Os furacões podem ficar ainda mais catastróficos?

Entenda mais sobre essa discussão que surgiu após um estudo mostrar que os furacões estão ficando mais catastróficos por causa da diminuição em sua velocidade de deslocamento.

Carolina Barnez Carolina Barnez 19 Jul. 2018 - 06:58 UTC
O aumento de furacões com deslocamento mais lento indica que seus efeitos poderão ser mais catastróficos e duradouros.

O furacão Harvey (2017) é considerado um dos ciclones mais catastróficos da história, se equiparando apenas com o trágico Katrina (2005). Apesar de não ser o ciclone tropical mais intenso da temporada, seu deslocamento mais lento foi decisivo para causar estragos enormes no leste do Texas (EUA), com ventos e chuvas intensos e contínuos por quase uma semana. Em Junho deste ano, um novo estudo publicado pela revistaNature mostra que furacões mais lentos, como o Harvey, estão se tornando mais frequentes ao longo dos últimos 70 anos.

Os furacões, ou ciclones tropicais, estão associados a ventos e chuvas fortes. Porém, além da intensidade do sistema, a velocidade com que ele se movimenta também está relacionada com os danos causados. Um furacão rápido, por exemplo, causará chuvas intensas em uma região, mas por um curto período de tempo. Quando temos um deslocamento mais lento, as regiões atingidas receberão chuva e ventos constantes por mais tempo, o gera mais problemas e compromete a recuperação da população local aos efeitos do ciclone.

Furacão Harvey no dia 25 de Agosto de 2017. Credits: NASA/NOAA GOES Project.

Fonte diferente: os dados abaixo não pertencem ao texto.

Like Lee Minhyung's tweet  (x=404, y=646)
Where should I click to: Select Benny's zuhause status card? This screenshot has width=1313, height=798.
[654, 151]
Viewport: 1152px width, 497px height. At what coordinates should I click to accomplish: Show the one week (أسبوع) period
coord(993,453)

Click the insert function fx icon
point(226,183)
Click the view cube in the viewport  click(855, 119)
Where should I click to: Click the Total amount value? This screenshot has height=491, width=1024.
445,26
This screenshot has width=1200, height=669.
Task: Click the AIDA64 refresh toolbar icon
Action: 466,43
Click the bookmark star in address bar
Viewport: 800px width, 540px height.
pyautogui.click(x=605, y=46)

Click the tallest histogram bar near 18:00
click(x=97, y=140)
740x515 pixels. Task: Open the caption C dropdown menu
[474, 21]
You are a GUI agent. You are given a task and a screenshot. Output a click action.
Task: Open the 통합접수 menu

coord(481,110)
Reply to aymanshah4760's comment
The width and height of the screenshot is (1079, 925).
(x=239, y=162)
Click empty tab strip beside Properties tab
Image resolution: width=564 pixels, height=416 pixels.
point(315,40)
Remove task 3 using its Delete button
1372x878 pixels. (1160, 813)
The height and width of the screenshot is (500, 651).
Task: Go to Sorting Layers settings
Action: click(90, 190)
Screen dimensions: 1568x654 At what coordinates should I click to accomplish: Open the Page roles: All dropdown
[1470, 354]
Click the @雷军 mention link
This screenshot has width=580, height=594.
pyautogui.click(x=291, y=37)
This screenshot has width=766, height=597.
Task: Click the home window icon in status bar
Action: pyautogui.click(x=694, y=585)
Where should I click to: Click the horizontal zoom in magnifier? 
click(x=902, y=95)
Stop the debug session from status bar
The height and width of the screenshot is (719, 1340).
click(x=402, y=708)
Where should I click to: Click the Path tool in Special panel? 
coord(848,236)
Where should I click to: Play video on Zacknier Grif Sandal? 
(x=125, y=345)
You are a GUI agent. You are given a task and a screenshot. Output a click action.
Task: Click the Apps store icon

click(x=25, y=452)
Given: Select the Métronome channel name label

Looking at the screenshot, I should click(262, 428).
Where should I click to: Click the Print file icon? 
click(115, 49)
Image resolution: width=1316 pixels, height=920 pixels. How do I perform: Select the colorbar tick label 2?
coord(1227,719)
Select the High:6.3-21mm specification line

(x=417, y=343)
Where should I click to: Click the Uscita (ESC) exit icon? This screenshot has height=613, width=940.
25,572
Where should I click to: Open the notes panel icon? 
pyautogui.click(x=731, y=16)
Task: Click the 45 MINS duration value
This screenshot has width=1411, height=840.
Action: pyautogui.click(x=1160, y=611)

O aumento de furacões com deslocamento mais lento indica que seus efeitos poderão ser mais catastróficos e duradouros. Alagamentos serão mais frequentes, uma vez que teremos mais chuva acumulada em pequenas regiões. Além disso, os ventos intensos associados ao furacão, quando contínuos e concentrados em uma região, poderão causar prejuízos às construções e a infraestruturas em geral.

O estudo da Nature, mostrou que a velocidade média de deslocamento dos furacões caiu 10% em 67 anos. Em 1949, um ciclone tropical se movia a ceca de 19 km/h, enquanto em 2016 o deslocamento médio obtido foi de 17 km/h. As regiões mais atingidas são o Norte do Pacífico, Austrália e Atlântico Norte, onde a redução foi de 30% a 20%.

Possíveis Causas e Discussões

Os furacões se movimentam de acordo com as correntes de ventos de grande escala. Existem evidências de que a circulação atmosférica na região tropical está ficando mais lenta, o que explicaria a diminuição na velocidade dos ciclones tropicais. O maior desafio para os cientistas é entender se essas mudanças observadas são variabilidades naturais ou são parte das mudanças climáticas promovidas pela ação do homem.

Nova Orleans, Luisiana (EUA) após a passagem do furacão Katrina (2005).

O trabalho supracitado foi alvo de controvérsias no meio científico, promovendo discussões sobre a validade dos resultados. Isso porque os modelos climáticos usados para estudar o futuro dos furacões no Atlântico Norte não mostram ciclones mais lentos. Além disso, alguns cientistas acreditam que os dados usados no artigo da Nature não são muito confiáveis para períodos antes dos anos 70, o que comprometeria os resultados.

Apesar disso, um outro estudo encontrou uma relação entre o aquecimento global e a lentidão dos ciclones, o que fortalece a ideia exposta no artigo da Nature. Sem dúvidas estas descobertas podem ser mais uma evidência das mudanças climáticas e esse debate mostra o quanto ainda temos que estudar e explorar para entendermos o sistema climático da Terra.